→ **Required action**
If a line in the entries below contains the word "agent", it counts; report how many such lines there are, and only that number.

______

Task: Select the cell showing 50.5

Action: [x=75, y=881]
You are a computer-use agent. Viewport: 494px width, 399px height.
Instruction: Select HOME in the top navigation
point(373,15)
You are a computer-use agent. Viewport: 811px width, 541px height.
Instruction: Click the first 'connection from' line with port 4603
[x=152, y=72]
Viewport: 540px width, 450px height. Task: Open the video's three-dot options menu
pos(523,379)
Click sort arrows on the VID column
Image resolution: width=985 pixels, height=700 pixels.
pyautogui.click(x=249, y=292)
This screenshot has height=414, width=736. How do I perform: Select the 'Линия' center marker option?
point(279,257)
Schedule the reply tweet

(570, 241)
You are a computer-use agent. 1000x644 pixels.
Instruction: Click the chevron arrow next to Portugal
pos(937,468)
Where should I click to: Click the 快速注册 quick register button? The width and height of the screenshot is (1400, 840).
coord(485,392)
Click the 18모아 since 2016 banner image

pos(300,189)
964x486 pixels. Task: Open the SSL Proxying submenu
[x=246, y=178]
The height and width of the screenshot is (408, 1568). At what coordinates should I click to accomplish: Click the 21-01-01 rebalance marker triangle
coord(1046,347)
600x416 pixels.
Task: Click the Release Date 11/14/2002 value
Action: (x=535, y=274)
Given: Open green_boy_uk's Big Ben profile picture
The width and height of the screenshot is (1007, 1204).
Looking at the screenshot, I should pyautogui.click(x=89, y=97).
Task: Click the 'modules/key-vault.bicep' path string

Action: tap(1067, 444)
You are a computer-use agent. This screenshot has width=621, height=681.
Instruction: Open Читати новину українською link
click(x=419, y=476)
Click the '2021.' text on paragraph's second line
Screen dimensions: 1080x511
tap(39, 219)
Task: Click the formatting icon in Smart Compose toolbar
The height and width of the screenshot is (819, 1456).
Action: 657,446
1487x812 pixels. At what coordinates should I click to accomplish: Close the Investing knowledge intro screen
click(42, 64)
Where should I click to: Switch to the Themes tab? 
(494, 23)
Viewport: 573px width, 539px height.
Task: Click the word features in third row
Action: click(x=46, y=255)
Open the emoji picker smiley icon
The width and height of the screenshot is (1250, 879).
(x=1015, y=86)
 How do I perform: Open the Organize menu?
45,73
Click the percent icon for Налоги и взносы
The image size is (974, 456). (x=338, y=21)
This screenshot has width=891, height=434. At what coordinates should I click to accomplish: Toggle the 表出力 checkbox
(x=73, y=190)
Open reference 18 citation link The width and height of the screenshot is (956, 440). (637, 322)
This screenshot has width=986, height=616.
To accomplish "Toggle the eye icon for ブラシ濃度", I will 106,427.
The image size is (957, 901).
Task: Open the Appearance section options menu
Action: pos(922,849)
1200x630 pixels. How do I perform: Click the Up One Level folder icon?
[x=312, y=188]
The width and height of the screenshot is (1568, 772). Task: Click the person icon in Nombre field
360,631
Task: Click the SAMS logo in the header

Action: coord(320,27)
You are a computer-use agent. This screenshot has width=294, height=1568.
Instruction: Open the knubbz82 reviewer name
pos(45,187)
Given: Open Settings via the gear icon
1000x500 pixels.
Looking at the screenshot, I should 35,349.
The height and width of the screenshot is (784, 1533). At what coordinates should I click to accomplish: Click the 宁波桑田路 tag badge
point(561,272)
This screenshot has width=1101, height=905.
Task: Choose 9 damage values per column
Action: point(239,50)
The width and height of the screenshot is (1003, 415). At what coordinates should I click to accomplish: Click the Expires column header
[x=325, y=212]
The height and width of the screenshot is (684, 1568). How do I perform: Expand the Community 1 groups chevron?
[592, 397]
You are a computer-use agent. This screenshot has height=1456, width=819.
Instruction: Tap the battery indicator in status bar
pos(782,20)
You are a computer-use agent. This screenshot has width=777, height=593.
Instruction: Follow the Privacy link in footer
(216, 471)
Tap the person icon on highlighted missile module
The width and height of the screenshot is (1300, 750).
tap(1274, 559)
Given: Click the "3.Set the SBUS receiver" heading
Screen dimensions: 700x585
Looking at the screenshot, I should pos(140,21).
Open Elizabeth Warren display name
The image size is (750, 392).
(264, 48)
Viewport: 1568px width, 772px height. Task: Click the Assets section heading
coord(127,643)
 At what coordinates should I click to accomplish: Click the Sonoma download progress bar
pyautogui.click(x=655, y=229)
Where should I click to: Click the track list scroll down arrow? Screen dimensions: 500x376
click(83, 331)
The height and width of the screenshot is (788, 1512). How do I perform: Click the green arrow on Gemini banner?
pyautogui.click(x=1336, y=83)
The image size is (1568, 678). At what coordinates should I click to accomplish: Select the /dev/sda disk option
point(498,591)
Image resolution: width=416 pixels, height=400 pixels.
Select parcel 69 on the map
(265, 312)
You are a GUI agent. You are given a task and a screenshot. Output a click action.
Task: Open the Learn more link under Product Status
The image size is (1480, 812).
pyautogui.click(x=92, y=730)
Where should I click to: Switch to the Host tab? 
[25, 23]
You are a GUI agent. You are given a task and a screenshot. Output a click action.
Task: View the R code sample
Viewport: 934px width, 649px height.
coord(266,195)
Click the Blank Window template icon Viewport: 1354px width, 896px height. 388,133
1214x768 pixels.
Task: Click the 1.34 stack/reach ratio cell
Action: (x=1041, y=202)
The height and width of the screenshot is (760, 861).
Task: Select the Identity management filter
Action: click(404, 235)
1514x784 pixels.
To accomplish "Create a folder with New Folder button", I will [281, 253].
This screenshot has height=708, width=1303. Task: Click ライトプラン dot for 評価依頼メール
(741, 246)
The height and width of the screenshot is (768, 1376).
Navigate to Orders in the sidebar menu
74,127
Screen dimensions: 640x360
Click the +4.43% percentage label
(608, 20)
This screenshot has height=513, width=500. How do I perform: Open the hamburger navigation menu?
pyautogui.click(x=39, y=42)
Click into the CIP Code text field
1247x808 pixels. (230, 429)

______

→ **Written response**
9